Personal information
- Full name: Gonzalo Martín de Porras
- Date of birth: 26 July 1984 (age 40)
- Place of birth: Cutral Có, Neuquén, Argentina
- Height: 1.80 m (5 ft 11 in)
- Position(s): Striker

Youth career
- Rosario Central

Senior career*
- Years: Team / Apps / (Gls)
- 2003–2008: Rosario Central / 7 / (1)
- 2005–2006: → Borjomi (loan) / 14 / (6)
- 2007: → Olympiakos Nicosia (loan) / 5 / (1)
- 2008: Olmedo / 14 / (6)
- 2009: Manfredonia / 5 / (0)
- 2010: Molfetta / – / (–)
- 2011: Coquimbo Unido / 32 / (9)
- 2012: Cobresal / 16 / (4)
- 2012: Coquimbo Unido / 8 / (4)
- 2013: Deportes Concepción / 8 / (3)
- 2013–2015: Barnechea / 51 / (11)
- 2015–2016: Deportes Temuco / 4 / (0)
- 2016: Tiro Federal / – / (–)
- 2017: Barraca de Armstrong / – / (–)
- Total:  / 164 / (45)

= Gonzalo de Porras =

Argentine footballer

Gonzalo Martín de Porras (born 26 July 1984) is a former Argentine footballer who played as a striker.

==Career==
Born in Cutral Có, Neuquén Province, Argentine, de Porras is a product of Rosario Central, with whom he made his debut in 2005 and was loaned out to Georgian club Borjomi and the Cypriot club Olympiakos Nicosia in 2005 and 2006, respectively.

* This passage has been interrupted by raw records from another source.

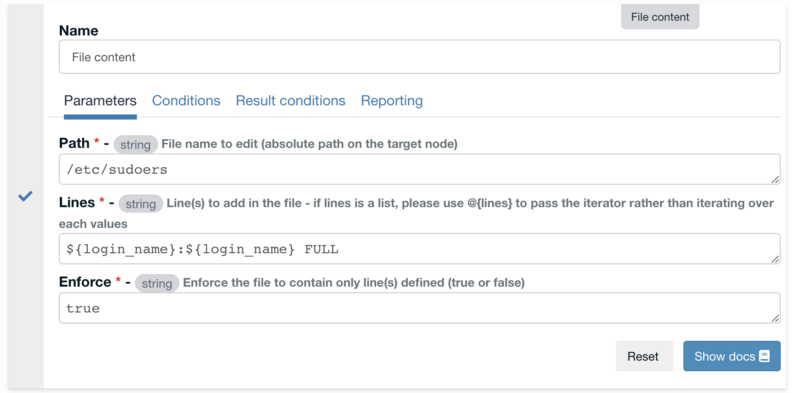Image resolution: width=800 pixels, height=393 pixels.
Task: Click the resize grip of Enforce textarea
Action: (x=775, y=318)
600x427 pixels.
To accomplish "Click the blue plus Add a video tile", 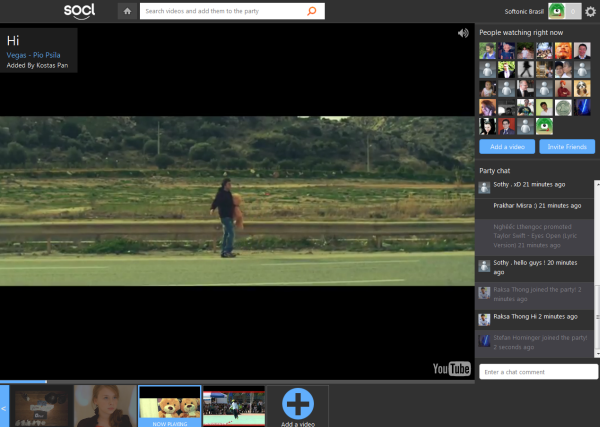I will point(297,403).
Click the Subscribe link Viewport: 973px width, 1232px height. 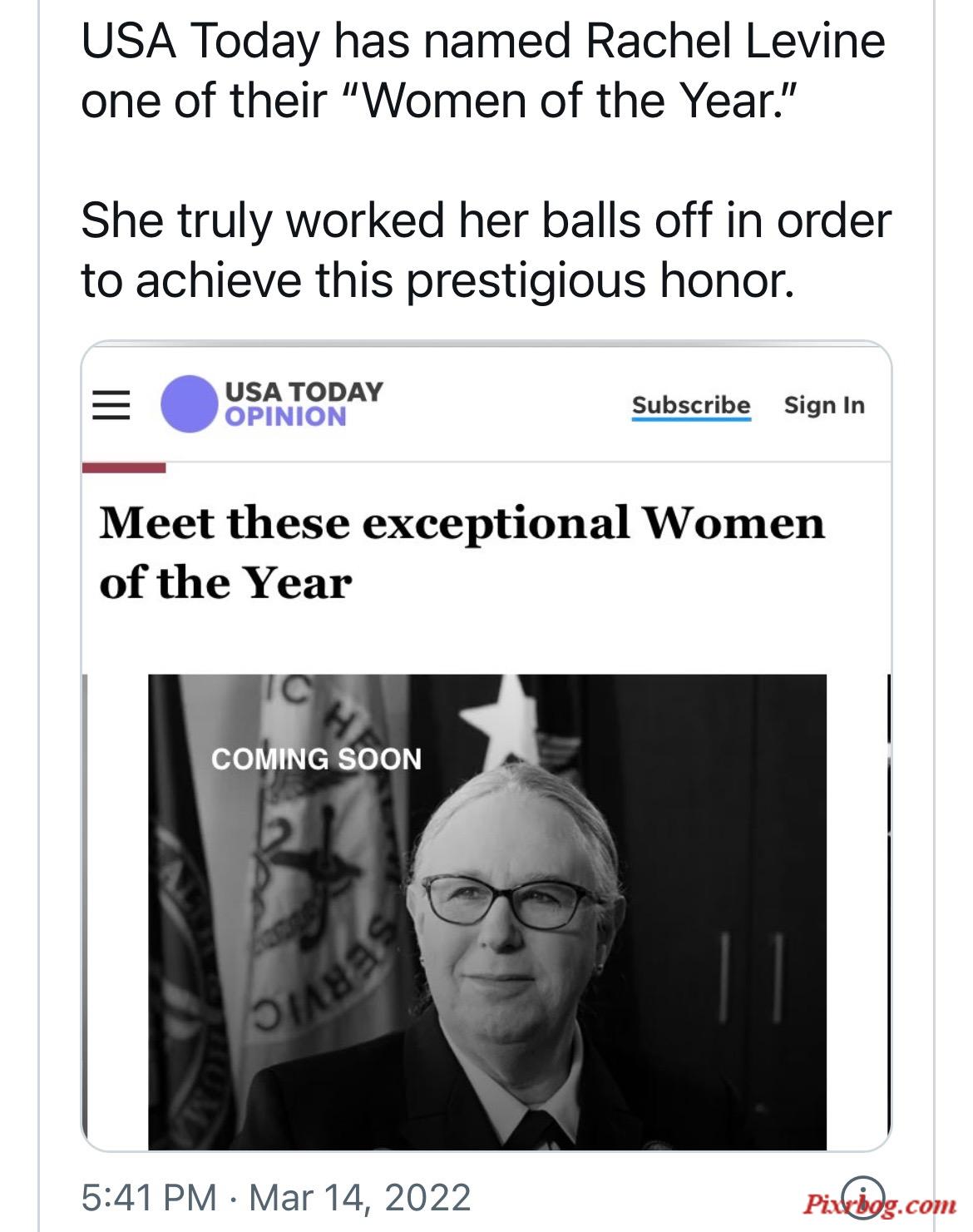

After ending his contract with Rosario Central in 2008, he moved abroad again and played for Olmedo in Ecuador and both Manfredonia and Molfetta in Italy.

In 2011, de Porras came to Chile and played for Coquimbo Unido, Cobresal, Deportes Concepción, Barnechea and Deportes Temuco until 2016.

Back in Argentina, de Porras played for Tiro Federal in 2016 and Barraca de Armstrong in 2017.